Given exercise -
From the thread on campsites en route to Spain, reproduce word for word the stretch that begins at the words "# Sites en-route" and ends after "Zaragoza, Valencia route.".

# Sites en-route to Spain.



## sennen523 (May 6, 2006)

Hi Everyone and a Happy Christmas,
Does anyone know any "safe" stopovers or sites between the south of Zaragoza and Teruel. (Open in January) I hope to use the Pau, Huesca, Zaragoza, Valencia route.
Thanks,
Sennen523.


----------



## andyangyh (May 1, 2005)

There is the fairly uninspiring site at Olite - south of Zaragoza. Overpriced and, when we called in last year, with depressingly grimy facilities. Only problem is that there are next to no other sites open in that part of Spain so they have a monopoly. There is always a collection of Brits overnighting there and, like us, moaning about it! We often discuss with friends the possibility of buying some land in central Spain and catering for the Brits migrating south for the winter. Only thing stopping us is the depressing lack of funds!

This year we aren't in a hurry so we'll be ambling down through France and turning right at Narbonne. Olite is usually our overnight Spanish stop on the way home.


----------



## 101405 (Oct 15, 2006)

*Spain -winter*

You might need snow chains for that route. if you dont want to use the burgos/madrid route . try the Toulouse *carcassonne narbonne down to cost brava . Almeria can then be done in about 10/12 hrs good driving. worried about stopping . just avoid autoroute services and if any clown asks you for directions get back in your van quick . unless he got in before you?
No its ok! just avoid areas like Alicante for stopping, and you dont get stopped in Spain by cops in civivys, Unless you big time crook? (french autoroutes are the worst*) enjoy your trip


----------

Dataset -
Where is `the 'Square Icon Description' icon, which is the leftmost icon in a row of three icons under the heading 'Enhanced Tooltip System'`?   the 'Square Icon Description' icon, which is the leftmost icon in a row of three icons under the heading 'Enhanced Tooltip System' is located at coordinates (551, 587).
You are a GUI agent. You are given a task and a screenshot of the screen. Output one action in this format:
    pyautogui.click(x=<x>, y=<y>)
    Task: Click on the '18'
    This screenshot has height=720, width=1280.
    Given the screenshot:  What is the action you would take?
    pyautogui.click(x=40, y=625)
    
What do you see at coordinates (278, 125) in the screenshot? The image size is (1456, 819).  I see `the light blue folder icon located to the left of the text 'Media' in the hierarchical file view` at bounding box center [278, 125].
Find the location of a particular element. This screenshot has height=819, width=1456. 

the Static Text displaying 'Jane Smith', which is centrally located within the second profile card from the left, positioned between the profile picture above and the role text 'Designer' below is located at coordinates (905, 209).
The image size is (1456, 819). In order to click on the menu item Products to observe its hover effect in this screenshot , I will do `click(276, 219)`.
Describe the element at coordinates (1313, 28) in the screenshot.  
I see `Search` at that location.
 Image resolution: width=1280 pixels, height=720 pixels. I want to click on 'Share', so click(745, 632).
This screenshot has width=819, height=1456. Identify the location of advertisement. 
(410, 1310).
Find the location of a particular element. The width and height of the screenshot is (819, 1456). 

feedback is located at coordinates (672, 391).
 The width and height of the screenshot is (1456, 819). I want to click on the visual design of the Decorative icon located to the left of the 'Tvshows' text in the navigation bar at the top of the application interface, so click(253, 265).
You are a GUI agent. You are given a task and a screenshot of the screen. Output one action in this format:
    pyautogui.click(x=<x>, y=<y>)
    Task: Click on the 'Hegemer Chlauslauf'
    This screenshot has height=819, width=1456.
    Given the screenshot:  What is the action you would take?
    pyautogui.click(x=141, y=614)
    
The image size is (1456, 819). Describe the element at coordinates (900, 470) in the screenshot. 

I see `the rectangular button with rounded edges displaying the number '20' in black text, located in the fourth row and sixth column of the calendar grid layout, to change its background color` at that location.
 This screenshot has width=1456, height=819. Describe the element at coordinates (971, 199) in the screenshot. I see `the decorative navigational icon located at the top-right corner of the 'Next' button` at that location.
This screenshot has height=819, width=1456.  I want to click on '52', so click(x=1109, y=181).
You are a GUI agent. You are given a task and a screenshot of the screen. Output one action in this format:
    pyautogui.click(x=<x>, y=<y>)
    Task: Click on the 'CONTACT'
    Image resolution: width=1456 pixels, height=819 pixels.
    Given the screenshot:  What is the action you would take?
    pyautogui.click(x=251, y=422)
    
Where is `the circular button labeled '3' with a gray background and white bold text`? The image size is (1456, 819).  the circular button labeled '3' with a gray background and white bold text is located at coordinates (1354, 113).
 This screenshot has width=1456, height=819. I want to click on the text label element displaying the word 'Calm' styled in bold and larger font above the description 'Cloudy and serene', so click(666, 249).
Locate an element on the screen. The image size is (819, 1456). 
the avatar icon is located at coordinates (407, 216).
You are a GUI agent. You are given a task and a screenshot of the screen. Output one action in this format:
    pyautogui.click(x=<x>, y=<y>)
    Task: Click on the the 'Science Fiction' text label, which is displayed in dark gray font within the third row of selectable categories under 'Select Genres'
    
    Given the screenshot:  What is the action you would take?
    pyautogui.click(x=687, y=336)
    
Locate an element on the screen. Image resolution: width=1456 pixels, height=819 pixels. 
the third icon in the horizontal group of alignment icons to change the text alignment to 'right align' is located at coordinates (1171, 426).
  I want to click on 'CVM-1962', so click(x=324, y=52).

Written response -
# Sites en-route to Spain.



## sennen523 (May 6, 2006)

Hi Everyone and a Happy Christmas,
Does anyone know any "safe" stopovers or sites between the south of Zaragoza and Teruel. (Open in January) I hope to use the Pau, Huesca, Zaragoza, Valencia route.